Im März 2005 beantragte der am 00.00.1961 geborene, alleinstehende Kläger die Gewährung von Leistungen nach dem SGB II, u.a. einen Mehrbedarf wegen kostenaufwändiger Ernährung. Er legte u.a. ein nervenfachärztliches Attest von Dr. G vom 15.03.2005 vor, wonach folgende Diagnosen gestellt wurden: Cervikobrachialgie, Schultersteife, LWS-Syndrom, diffuse statische Wirbelsäuleninsuffizienz, Somatisierungsstörungen, Spannungskopfschmerz, neurasthenisches Syndrom, vasomotorischer Kopfschmerz, HWS-Syndrom, eine vertebrobasiläre Insuffizienz, allergische Diathese, ein Crampi, Fibromyalgie sowie multiple degenerative Knochen-/Gelenksveränderungen. Wegen der chronischen therapierefraktären Krankheitsbilder sei der Kläger dauerhaft nicht in der Lage, irgendeiner geregelten Erwerbsfähigkeit nachzugehen. Im vorgelegten Allergiepass vom 11.11.1999 bescheinigt die Internistin Dr. E, dass der Kläger gegen Analgetika überempfindlich sei und eine Kontaktallergie gegen Amalgam, Paraben Mix und Perubalsam bestehe.

Durch Bescheid vom 07.04.2005 bewilligte die Stadt W dem Kläger Leistungen nach dem SGB II für die Zeit ab dem 01.03. bis 30.04.2005 in Höhe von insgesamt 674,58 EUR mtl ... Durch Bescheid vom 21.04.2005 gewährte die Stadt W dem Kläger Leistungen nach dem SGB II für die Zeit vom 01.03. bis 31.08.2005 in Höhe von 674,58 EUR mtl. (345,- EUR Regelleistung + 329,58 EUR Kosten der Unterkunft).

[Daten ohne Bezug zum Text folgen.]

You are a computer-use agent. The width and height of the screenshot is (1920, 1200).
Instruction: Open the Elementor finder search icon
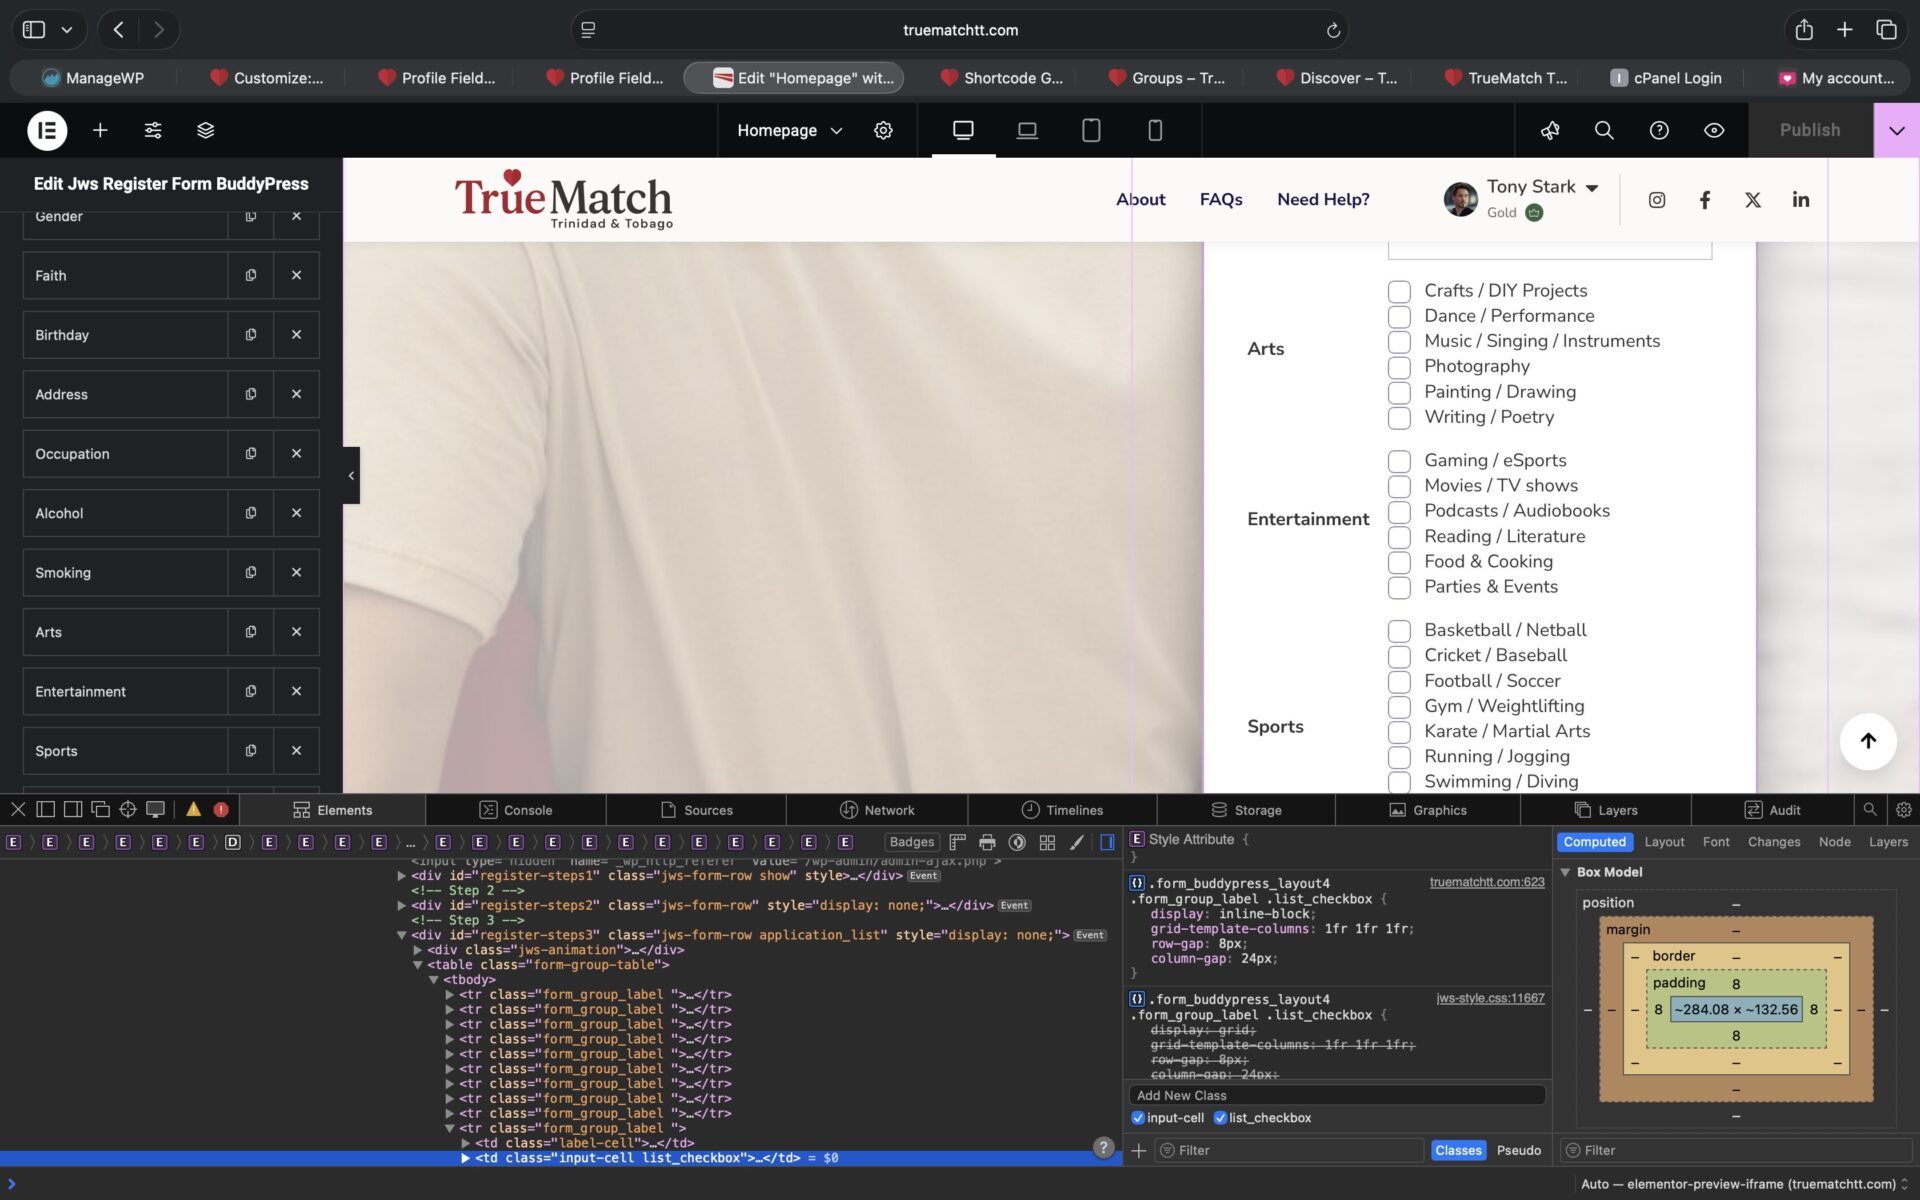point(1604,130)
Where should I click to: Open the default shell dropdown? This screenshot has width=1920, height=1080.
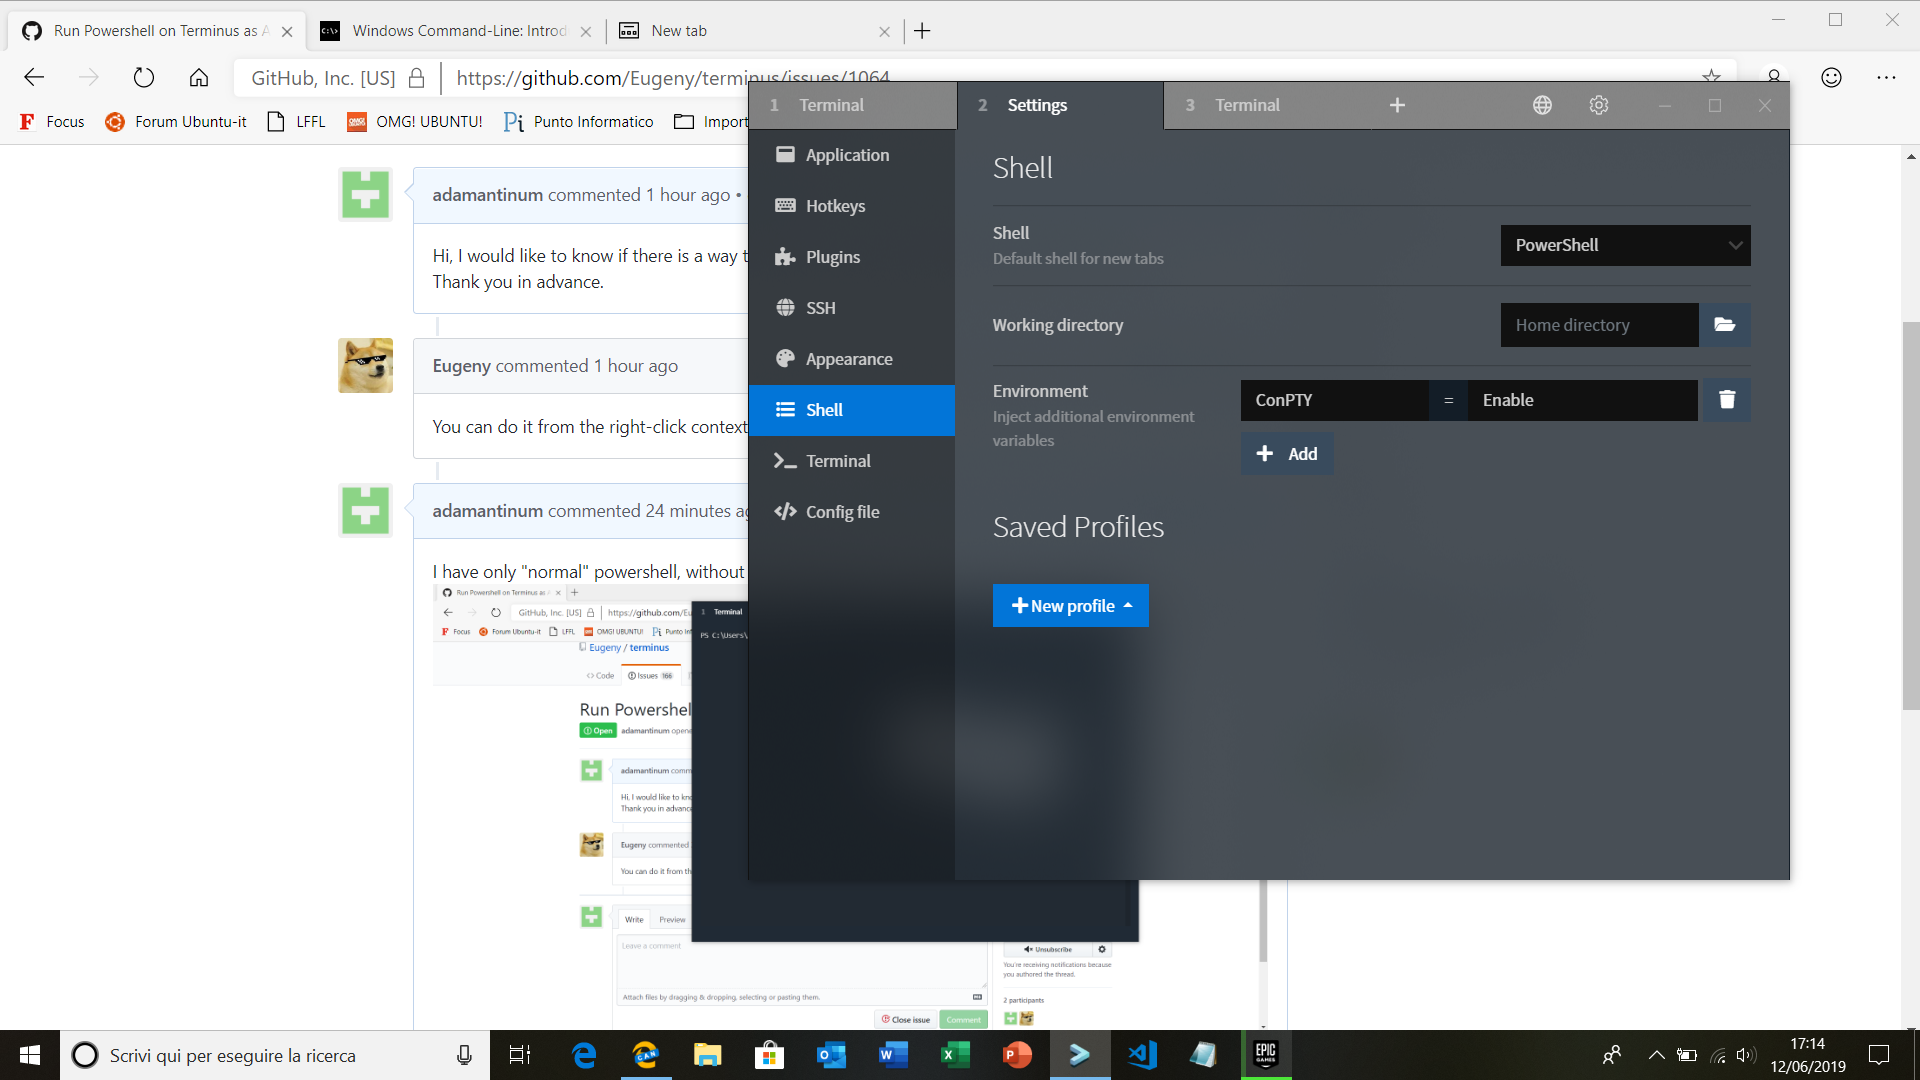tap(1625, 245)
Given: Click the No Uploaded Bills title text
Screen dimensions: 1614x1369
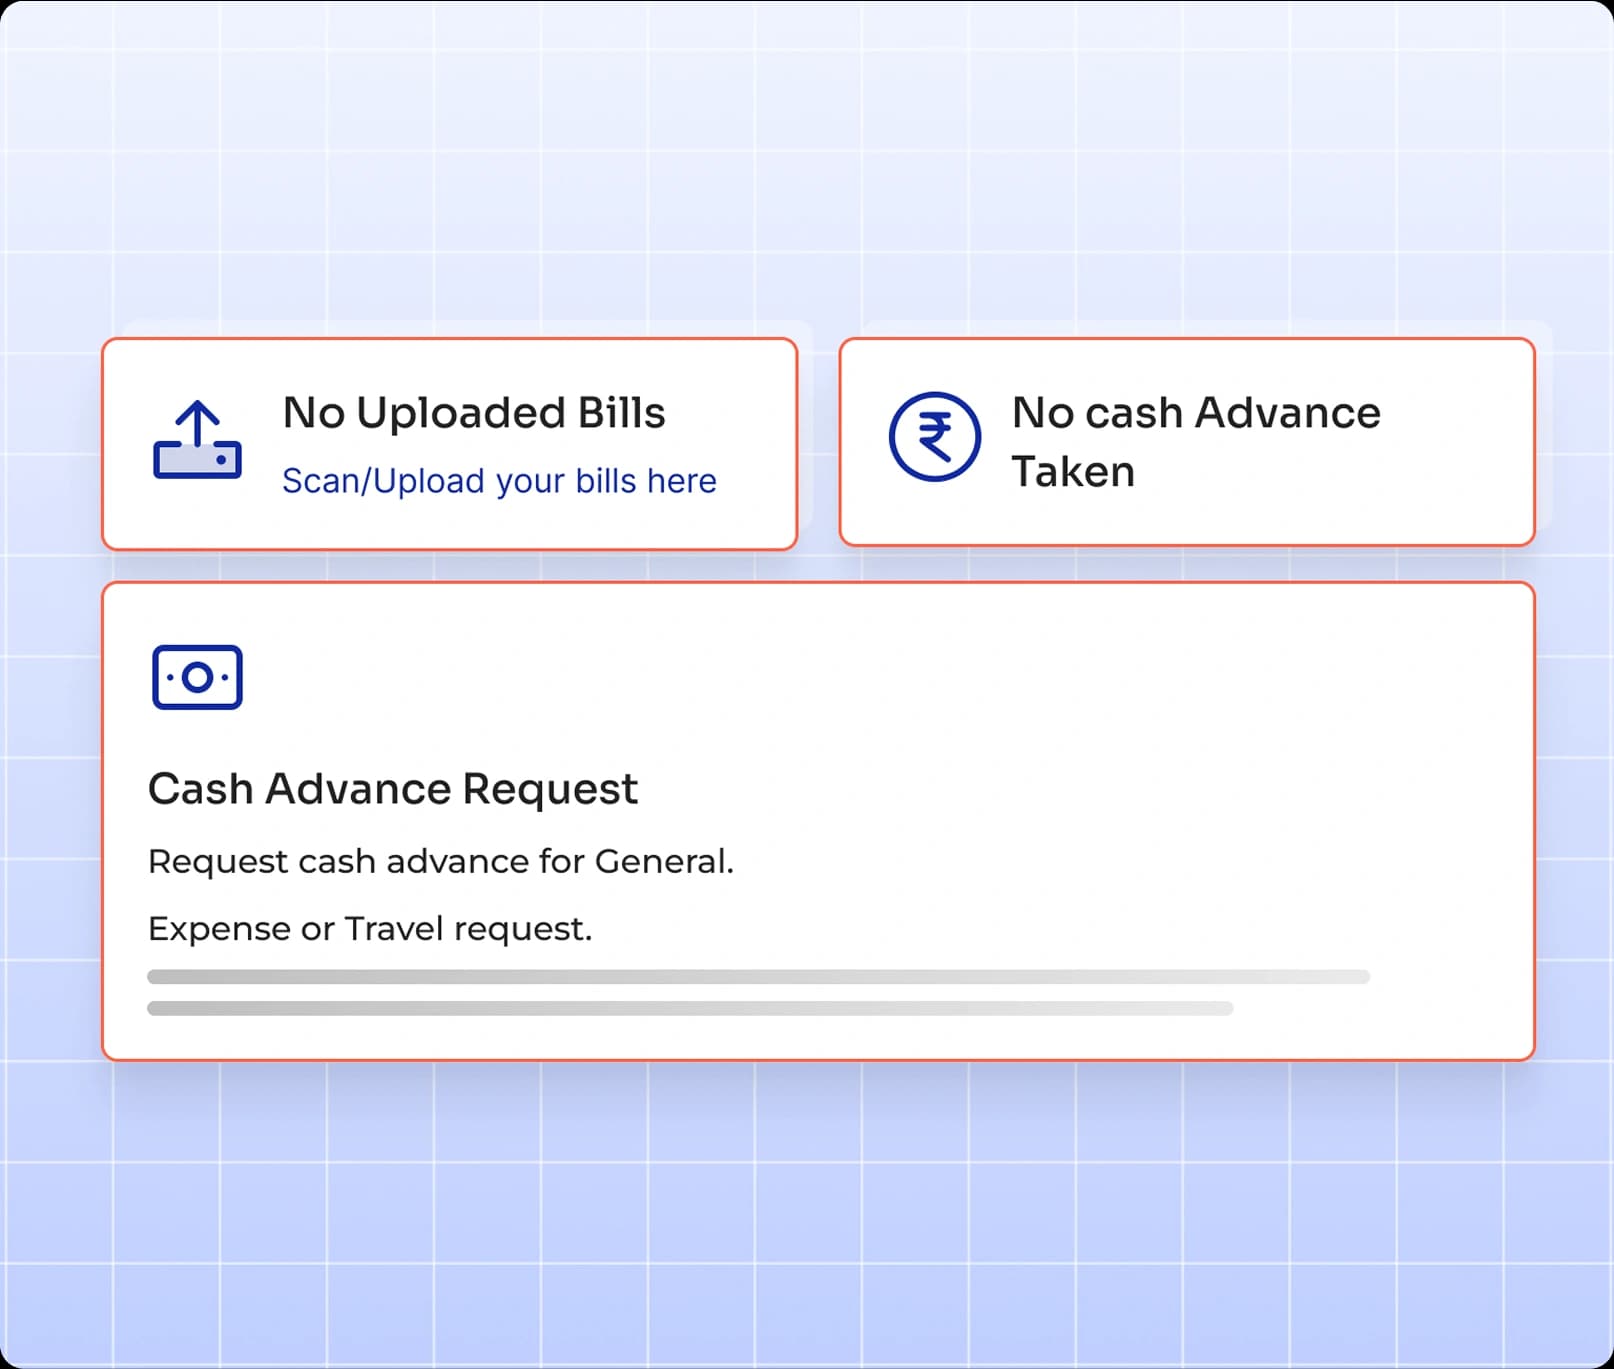Looking at the screenshot, I should pyautogui.click(x=474, y=413).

Die Kosten der Unterkunft und Heizung setzten sich aus der Grundmiete 210,02 EUR abzüglich einer Garagenmiete von 20,42 EUR zuzüglich einer Betriebskostenvorauszahlung von 33,48 EUR und einer Heizkostenvorauszahlung von 106,50 EUR zusammen.

Der Facharzt für Innere Medizin L3 kam nach amtsärztlicher internistischer, orthopädischer und nervenärztlicher Untersuchung im amtsärztlichen Gesundheitszeugnis vom 17.06.2005 zu dem Ergebnis, dass beim Kläger keine Erwerbs- oder Berufsunfähigkeit i.S.d. gesetzlichen Rentenversicherung bestehe. Er sei für leichte, vorwiegend sitzende Tätigkeiten für mehr als drei Stunden täglich arbeitsfähig, wobei eine eingeschränkte psychische Belastbarkeit bestehe. Die Tätigkeiten sollten in geschlossenen Räumen stattfinden. Auszuschließen seien Staub, Rauch- und Dampfbelastung. Einen Wohnraummehrbedarf oder Mehrbedarf wegen kostenaufwändiger Ernährung ergebe sich aus den Erkrankungen nicht. Der Amtsarzt Dr. E stimmte dem Ergebnis zu. Durch Bescheid vom 21.09.2005 lehnte die Stadt W den Antrag auf Gewährung eines Mehrbedarfs für kostenaufwändige Ernährung ab.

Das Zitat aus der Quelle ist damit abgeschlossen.